A priori, é necessário analisar a obra de José Rufino dos Santos, o livro “Zumbi”, exibe a história dos Quilombos no Território Brasileiro. Tal análise, é o cotidiano dos aquilombados, constantemente eles enfrentavam seus inimigos, e usavam à seu favor, técnicas que aprendiam dentro do quilombo, como a capoeira, sendo de fato, uma resistência à escravidão do Brasil Colônia. Hoje, os quilombos não enfrentam os bandeirantes,mas sim a sociedade contemporânea eurocêntrica, que não valoriza seus costumes.
Nesse sentido, a cultura eurocêntrica é baseada na centralidade e exaltação dos costumes europeus sobre outras culturas. Por exemplo, nas escolas, os livros didáticos focam apenas na versão européia da história, desvalorizando a outra versão, como em contos naturalistas, tratam o homem branco português como desbravador e guerreiro, pelo contrário, os quilombolas são tratados como selvagens.Por conseguinte, a população brasileira não tem consciência da verdadeira história do país,ficando à mercê dos costumes europeus.

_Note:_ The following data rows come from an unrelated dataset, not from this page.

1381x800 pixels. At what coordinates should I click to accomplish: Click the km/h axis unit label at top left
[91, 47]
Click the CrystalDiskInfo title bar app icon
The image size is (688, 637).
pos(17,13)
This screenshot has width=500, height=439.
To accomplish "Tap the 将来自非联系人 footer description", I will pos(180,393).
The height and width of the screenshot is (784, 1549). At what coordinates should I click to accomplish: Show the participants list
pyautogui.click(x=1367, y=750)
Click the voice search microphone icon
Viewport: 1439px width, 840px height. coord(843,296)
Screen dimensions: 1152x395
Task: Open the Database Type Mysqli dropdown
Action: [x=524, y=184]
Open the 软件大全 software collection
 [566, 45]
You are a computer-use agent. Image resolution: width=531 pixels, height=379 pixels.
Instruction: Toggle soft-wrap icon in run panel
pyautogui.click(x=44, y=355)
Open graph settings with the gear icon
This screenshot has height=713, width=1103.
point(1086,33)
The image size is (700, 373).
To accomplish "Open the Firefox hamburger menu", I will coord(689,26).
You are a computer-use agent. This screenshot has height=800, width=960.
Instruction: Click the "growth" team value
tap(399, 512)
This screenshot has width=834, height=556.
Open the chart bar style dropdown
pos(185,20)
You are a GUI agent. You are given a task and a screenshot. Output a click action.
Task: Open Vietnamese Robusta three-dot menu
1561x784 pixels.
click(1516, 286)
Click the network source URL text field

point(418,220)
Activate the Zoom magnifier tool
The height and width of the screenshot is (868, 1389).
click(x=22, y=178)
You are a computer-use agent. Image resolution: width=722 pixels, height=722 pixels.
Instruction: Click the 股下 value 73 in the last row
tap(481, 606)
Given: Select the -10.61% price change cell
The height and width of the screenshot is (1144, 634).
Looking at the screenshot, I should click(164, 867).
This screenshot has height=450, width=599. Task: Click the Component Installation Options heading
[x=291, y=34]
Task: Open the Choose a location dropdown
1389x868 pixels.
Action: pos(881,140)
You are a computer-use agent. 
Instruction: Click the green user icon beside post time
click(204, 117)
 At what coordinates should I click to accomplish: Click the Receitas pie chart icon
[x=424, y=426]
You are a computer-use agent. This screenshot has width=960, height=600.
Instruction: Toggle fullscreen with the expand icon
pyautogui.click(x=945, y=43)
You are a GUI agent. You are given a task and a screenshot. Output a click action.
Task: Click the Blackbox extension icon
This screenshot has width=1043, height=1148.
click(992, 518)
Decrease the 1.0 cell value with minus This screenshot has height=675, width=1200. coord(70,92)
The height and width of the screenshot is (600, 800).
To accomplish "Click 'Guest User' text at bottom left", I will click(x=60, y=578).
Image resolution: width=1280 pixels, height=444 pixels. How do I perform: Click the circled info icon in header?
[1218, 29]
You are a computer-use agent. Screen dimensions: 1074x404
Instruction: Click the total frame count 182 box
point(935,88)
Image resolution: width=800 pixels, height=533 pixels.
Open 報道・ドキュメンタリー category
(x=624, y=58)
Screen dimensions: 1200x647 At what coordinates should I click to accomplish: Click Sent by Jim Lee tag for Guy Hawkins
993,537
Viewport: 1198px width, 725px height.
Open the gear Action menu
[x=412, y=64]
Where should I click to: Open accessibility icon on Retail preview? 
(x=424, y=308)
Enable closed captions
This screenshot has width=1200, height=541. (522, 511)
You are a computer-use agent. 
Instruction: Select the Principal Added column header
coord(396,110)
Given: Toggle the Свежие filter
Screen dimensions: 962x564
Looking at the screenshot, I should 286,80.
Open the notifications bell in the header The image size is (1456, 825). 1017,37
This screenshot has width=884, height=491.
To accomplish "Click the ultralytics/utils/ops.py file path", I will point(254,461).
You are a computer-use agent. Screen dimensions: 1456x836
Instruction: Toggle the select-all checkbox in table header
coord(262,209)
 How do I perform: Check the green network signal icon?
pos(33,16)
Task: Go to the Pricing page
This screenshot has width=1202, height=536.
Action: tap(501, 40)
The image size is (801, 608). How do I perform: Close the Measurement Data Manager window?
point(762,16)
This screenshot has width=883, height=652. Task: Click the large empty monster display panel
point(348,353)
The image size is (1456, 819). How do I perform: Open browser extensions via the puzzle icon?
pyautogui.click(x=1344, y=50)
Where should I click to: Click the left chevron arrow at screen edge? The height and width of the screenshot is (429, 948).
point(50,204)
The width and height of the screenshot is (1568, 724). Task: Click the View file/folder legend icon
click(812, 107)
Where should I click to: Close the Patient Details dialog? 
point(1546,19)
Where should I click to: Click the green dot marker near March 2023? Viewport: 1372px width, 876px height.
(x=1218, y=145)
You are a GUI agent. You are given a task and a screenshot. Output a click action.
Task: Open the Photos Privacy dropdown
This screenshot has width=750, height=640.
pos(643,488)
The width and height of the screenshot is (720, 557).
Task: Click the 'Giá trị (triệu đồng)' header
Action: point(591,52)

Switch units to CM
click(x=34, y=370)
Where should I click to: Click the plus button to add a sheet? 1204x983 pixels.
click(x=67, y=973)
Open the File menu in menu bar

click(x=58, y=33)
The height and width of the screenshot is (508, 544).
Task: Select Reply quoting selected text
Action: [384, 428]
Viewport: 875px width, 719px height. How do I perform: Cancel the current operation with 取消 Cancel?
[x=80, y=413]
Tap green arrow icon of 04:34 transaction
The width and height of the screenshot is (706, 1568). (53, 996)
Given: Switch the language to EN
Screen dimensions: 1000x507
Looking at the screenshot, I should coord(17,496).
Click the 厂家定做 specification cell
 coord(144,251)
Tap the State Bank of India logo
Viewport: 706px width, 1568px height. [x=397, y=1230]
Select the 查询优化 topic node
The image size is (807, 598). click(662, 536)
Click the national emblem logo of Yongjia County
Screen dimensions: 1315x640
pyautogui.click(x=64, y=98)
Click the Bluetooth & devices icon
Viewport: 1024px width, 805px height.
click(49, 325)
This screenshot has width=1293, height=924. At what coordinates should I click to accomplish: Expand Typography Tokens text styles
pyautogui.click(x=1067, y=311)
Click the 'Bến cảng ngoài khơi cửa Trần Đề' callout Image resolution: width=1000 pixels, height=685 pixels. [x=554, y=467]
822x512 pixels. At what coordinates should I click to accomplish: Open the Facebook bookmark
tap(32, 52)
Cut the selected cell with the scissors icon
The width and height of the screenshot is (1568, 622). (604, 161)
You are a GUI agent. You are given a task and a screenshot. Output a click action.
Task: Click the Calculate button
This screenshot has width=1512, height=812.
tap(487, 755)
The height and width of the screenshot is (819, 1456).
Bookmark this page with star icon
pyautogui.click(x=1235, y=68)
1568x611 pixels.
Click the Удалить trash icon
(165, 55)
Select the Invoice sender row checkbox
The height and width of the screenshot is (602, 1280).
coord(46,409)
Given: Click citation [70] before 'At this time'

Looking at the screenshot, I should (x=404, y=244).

Em síntese, é visível a importância dos quilombos, no conhecimento da população brasileira. É mister,que o MEC juntamente com o MC(Ministério Cidadania), devem providenciar, por verbas governamentais, a inclusão da cultura quilombola na sociedade.Dessa forma, incluir nas escolas,leituras obrigatórias, no ensino fundamental ao médio,sobre a história da resistência dos quilombos,como também oferecer à população, cursos de conhecimento à história dos povos quilombolas. Desse modo, ajudar à população brasileira a centralizar e exaltar, à cultura do próprio país.